Challenging inequality: $abcde=1$, show that $\frac{1}{a}+\frac{1}{b}+\frac{1}{c}+\frac{1}{d}+\frac{1}{e}+\frac{33}{2(a+b+c+d+e)}\ge{\frac{{83}}{10}}$

This is only a partial solution but I think someone more familiar with such elementary inequalities than myself might be able to finish it. You can replace $a,b,c,d$, and $e$ with their reciprocals and the inequality in question becomes $$a + b + c + d + e + {33 \over 2}{1 \over ({1 \over a} + {1 \over b} + {1 \over c} + {1 \over d} + {1 \over e})} \geq {83 \over 10}$$ Since still $abcde = 1$, we can rewrite this as $$a + b + c + d + e + {33 \over 2}{1 \over ({1 \over a} + {1 \over b} + {1 \over c} + {1 \over d} + {1 \over e})} \geq {83 \over 10}(abcde)^{1 \over 5}$$ Some algebra converts this into $${a + b + c + d + e \over 5} - (abcde)^{1 \over 5} \geq {33 \over 50}(abcde)^{1 \over 5} - {33 \over 50}{5 \over ({1 \over a} + {1 \over b} + {1 \over c} + {1 \over d} + {1 \over e})}$$ In other words, $AM - GM \geq {33 \over 50}(GM - HM)$. This is needed only when $abcde = 1$, but by scaling this should then hold for all $a,b,c,d,$ and $e$. So you inequality experts out there... is this something that follows from well-known inequalities?

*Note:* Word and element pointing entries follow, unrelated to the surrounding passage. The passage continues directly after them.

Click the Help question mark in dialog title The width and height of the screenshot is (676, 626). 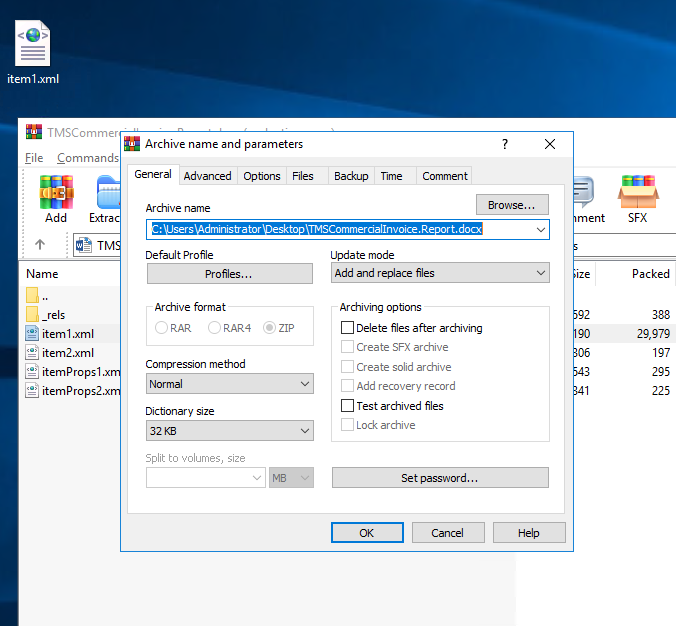point(504,144)
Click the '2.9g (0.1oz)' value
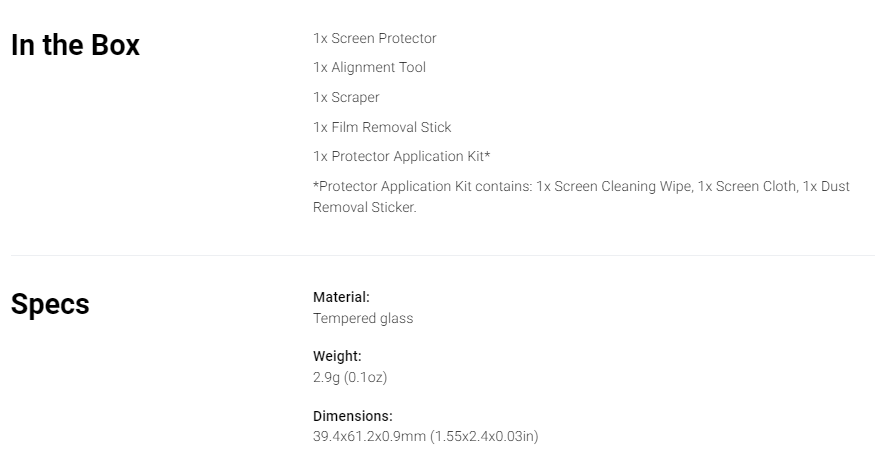The height and width of the screenshot is (465, 883). 350,377
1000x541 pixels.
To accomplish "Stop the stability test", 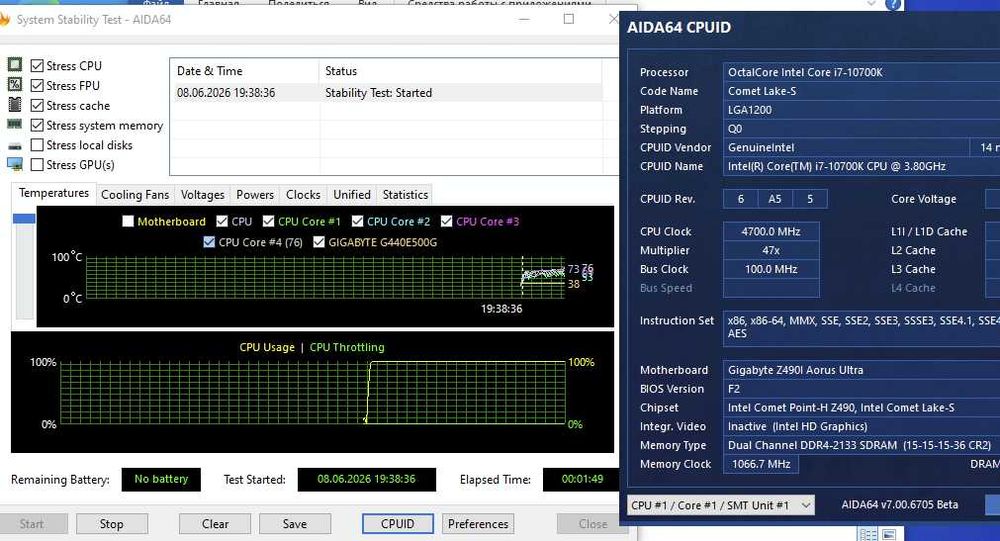I will 112,524.
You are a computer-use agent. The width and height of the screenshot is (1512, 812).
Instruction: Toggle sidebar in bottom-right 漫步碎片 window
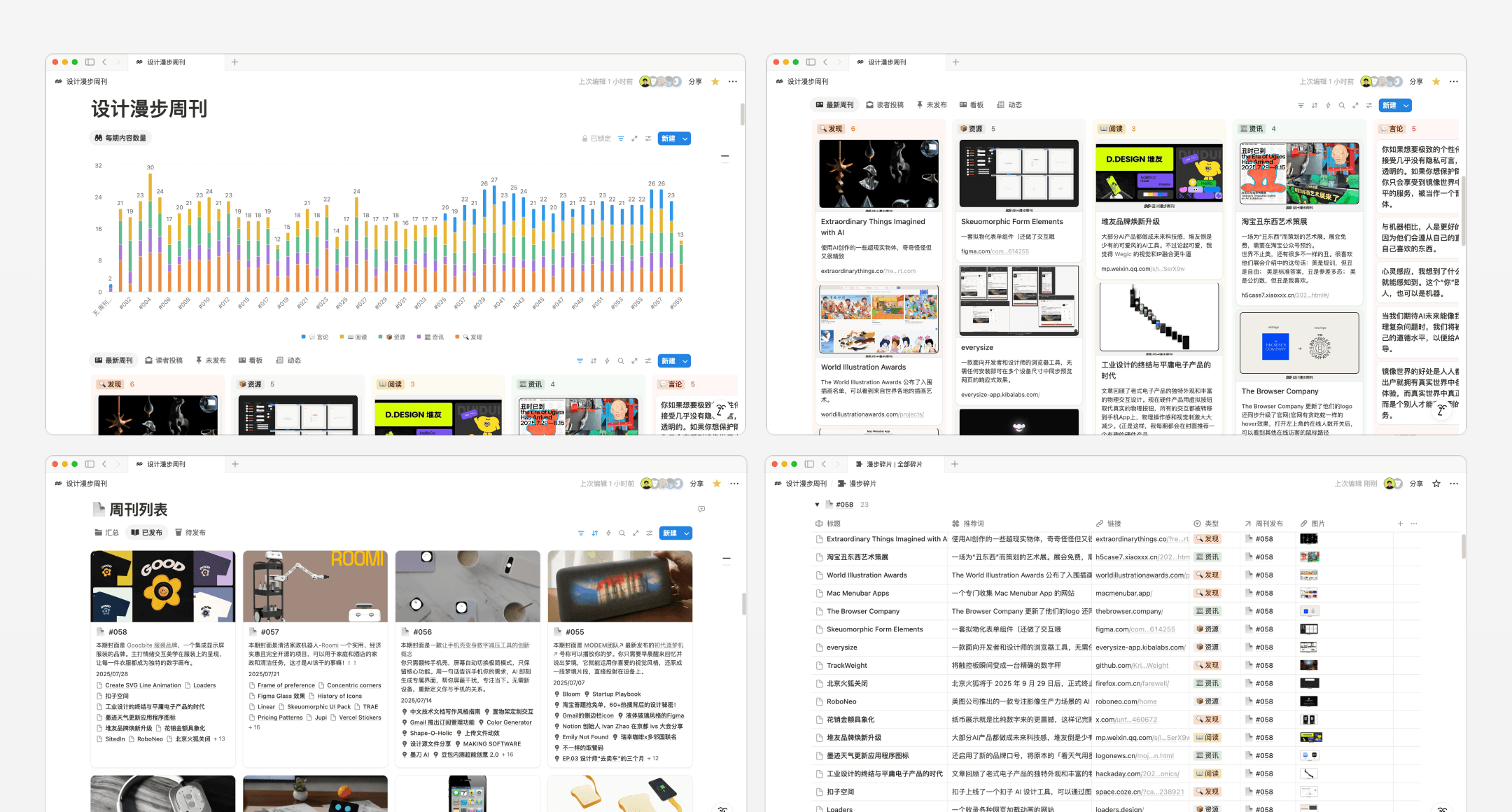pos(809,464)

Here is a way using "smoothing". We need to show given $abcde=1$, $$\frac1a + \frac1b + \frac1c + \frac1d +\frac1e+ \frac{33}{2(a + b + c + d+e)} \ge \frac{83}{10}$$

Consider replacing any two variables, WLOG $a, b$, with $\sqrt{ab}, \sqrt{ab}$. Clearly the constraint is maintained, and the RHS is untouched.

However, for the LHS, note that by AM-GM

$$\frac1a +\frac1b \ge \frac2{\sqrt{ab}}; \quad a+b \le 2\sqrt{ab}$$ so the LHS decreases. By continuing the process of smoothing, every variable gets replaced by the geometric mean, and the LHS only decreases, so it suffices to prove the inequality for $a=b=c=d=e=\sqrt[5]{abcde}=1$, which gives trivially an equality.